I say this is all hogwash, and I believe anyone who consults national test scores and current levels of literacy would be compelled to agree.
Education is on the way out.
A few astute writers assert that perhaps 80 years ago, the whole thrust of early education in America was altered intentionally, to produce worker-ants for a highly controlled society of the future. With all due respect, I think it’s worse than that. Because now we’re turning out kids who are essentially confused, badly schooled, drifting on the wind, lost in a mind-territory of fantasized entitlement. They aren’t androids ready to work on some non-existent assembly line. They’re just lost. They’re riddled with self-esteem that doesn’t work.
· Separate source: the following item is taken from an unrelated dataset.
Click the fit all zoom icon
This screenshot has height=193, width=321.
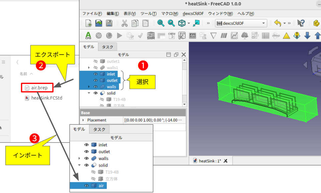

They’re consumers looking for magic credit so they can buy their way into happiness. They’re loaded with sugar and other chemicals that scramble their synapses. They’re not only unsympathetic toward work, they have no passion of their own.
Logic? Imagination? Never heard of it.
When I went to school, there was virtually no classroom disruption of any kind. And my schools were attended by an economic, social, racial, and religious cross-section of students. We weren’t striving for diversity. We had it. The relatively few kids who were out of control and resisted any kind of discipline were herded into classes together and teachers dealt with them.
The public schools of today lack the courage to say, “Look, if you’re here to learn, we want you. Otherwise, you’re out. Goodbye.”
If you need metal detectors at the school entrances, you went over the edge a long time ago. No one deserves to be subjected to that kind of environment.
The bullying problem? It’s an industry now. People with degrees write papers and books about it, and task forces gear up to study it and make recommendations. It’s a structure of carbuncles on the body-politic of education.
Once upon a time, no bully was allowed to attend school. If he pressed his attitude and his actions, he was expelled. Period. It wasn’t a question of why he bullied. He was gone. Learning couldn’t take place as long as he was on the scene.
And “gangs in schools?” I’m sorry, but there are no gangs in schools. There are schools in gangs—that’s what you have when groups of kids with violent tendencies inhabit classrooms and corridors. If you can’t expel them en masse, give up. Shut down the place.
If you want to make schools into six-hour-a-day babysitting machines, call it that. Try to obtain public funding for it. Hire guards and nurses and cops to staff it. Put it behind barbed-wire fences and install those metal detectors.
Or if schools are really lunch cafeterias, run them that way. Free public lunches. Have kids show up at noon, eat, and leave.
If you think kids of various religions should be allowed to commandeer a room to hold prayer groups, call it Government-Funded God. Rent a hall somewhere and schedule everybody from Christians and Jews to Muslims and Buddhists and Hindus and Zoroastrians.
“Well, we have these kids who are great football players, and they score very badly on all the tests, but we need them on the team.”
No you don’t. Start your own community team. Make up a name. Raise money for uniforms and coaches. Form a league. If these kids want to stay in school—which is a completely different matter—they’ll have to learn how to attain grades for real.
And this long-standing rule about passing kids on to the next grade, no matter how poorly they perform? Graduating them from high school even if they can’t read at fourth-grade level? Because they need to feel good about themselves? Because that’ll somehow help them wend their way through life later on?
Invent a new type of school for them and put it somewhere else. Bring in tutors. If that fails after an honest attempt, teach trades. Some of these kids will end up making more money in a trade than Harvard business-school grads.
All of the above, by the way, makes a good case for home schooling. Unless the parents themselves were shot out the top end of their schools, long ago, ill-prepared to handle reading, writing, and arithmetic.
No, the problem isn’t cookie-cutter education. It’s no education.